ただ、その先輩に自分が勝っている面はまったくと言っていいほどない。多少理解科目ができて、ある程度(性格的な意味で)幅広い層の生徒対応ができる、という程度だ。そんな先輩がバイト先に後から現れて、自分の仕事や仲の良かった生徒を奪い、さらには自分より重い仕事を任されている。

もちろん単なる向き不向きや、タイミングなどの巡り合わせの問題もあるのだが、そんな先輩のことを自分は単純な感情で見ることが出来なかった。

さらに、「ずっと自分が片想いしている」と相談していた相手を「ごめん、俺も好きになった」と言って付き合い始めてしまい、意図しているのかどうか知らないが自分の目の前でいちゃついて見せたり、振られた自分に恋人同士の話題を振ってくる。

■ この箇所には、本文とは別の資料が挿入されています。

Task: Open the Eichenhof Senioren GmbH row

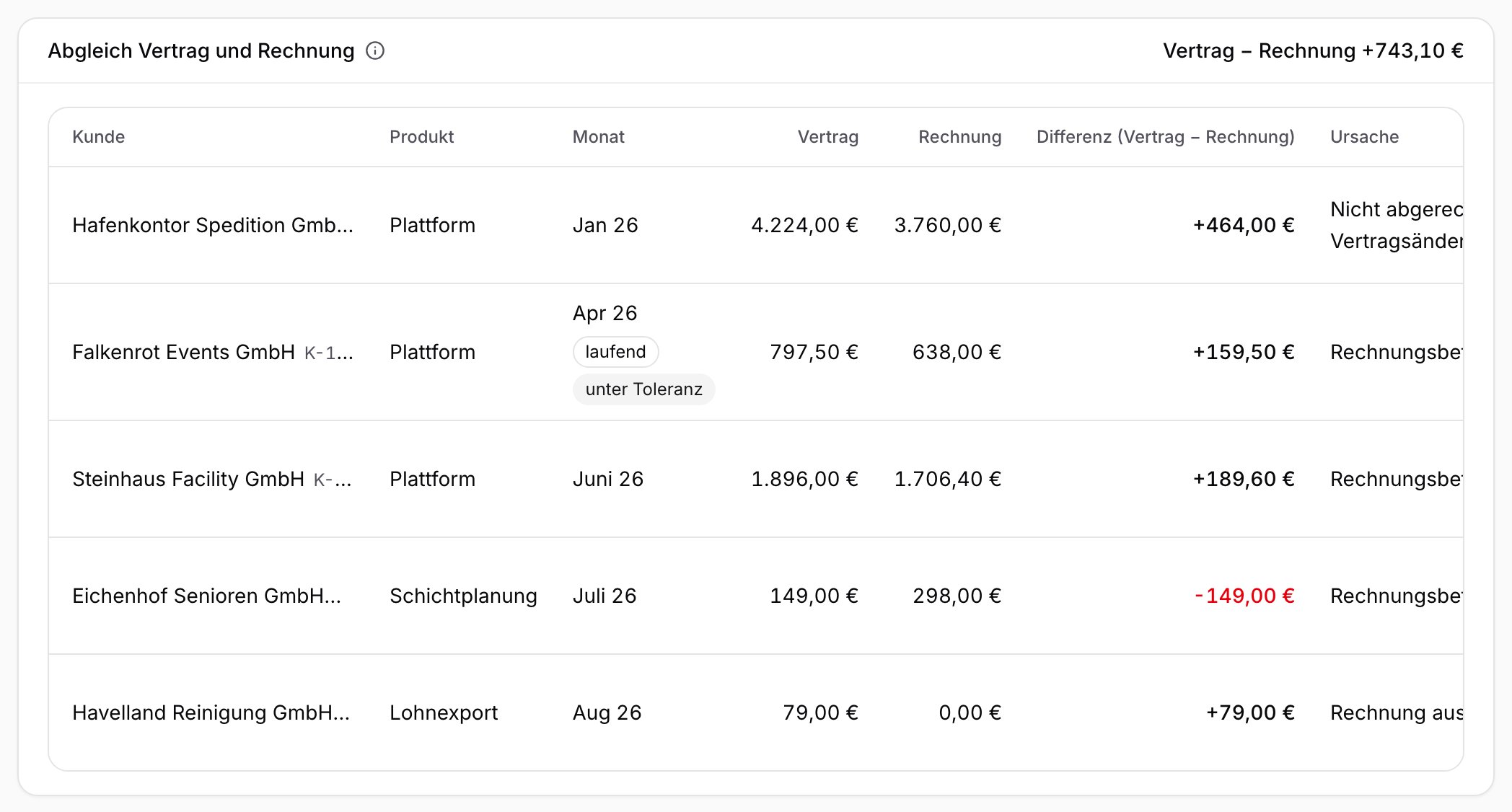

自分よりもその先輩の方がお似合いだという事は最初からわかっていたし、趣味嗜好もよっぽど合っているので、普通に幸せになってくれるなら応援はできたが、それをフラれたと知っている自分に見せつけて来る。いつしか、お互いの関係性を受け入れた頃の純粋な感情は何処かへ消えてしまった。


そんな面もありつつ、それでも仲が良い、人間的にも好きな先輩が、職場で躍動している。それを疎ましく思う自分に釘を刺すうちに、また少しコンプレックスが強まっていってしまった。


バイトを終え、急いで家に帰って夕食を食べ、また痛み止めを飲む。しかし、まったく効かない。患部を外から冷やそうが、ツボを押そうが何をしようが、少し和らいではまた痛んでの繰り返しで、常に眠気よりも勝ってしまった。いよいよ一睡もできないまま明け方を迎えてしまったので、少しでも痛みから気を逸らすために部屋の片付けをすることにした。

すると、今まで行方不明だった高校の吹奏楽の楽譜がまとまって出てきた。特に、下手だなんだと言われたとしても、ロミオとジュリエットは好きだったので出てきてくれて本当に良かった。


1日が終わる前になんとか良いことが一つあって良かった、そう思わないとやってられないので、自分にそう言い聞かせた。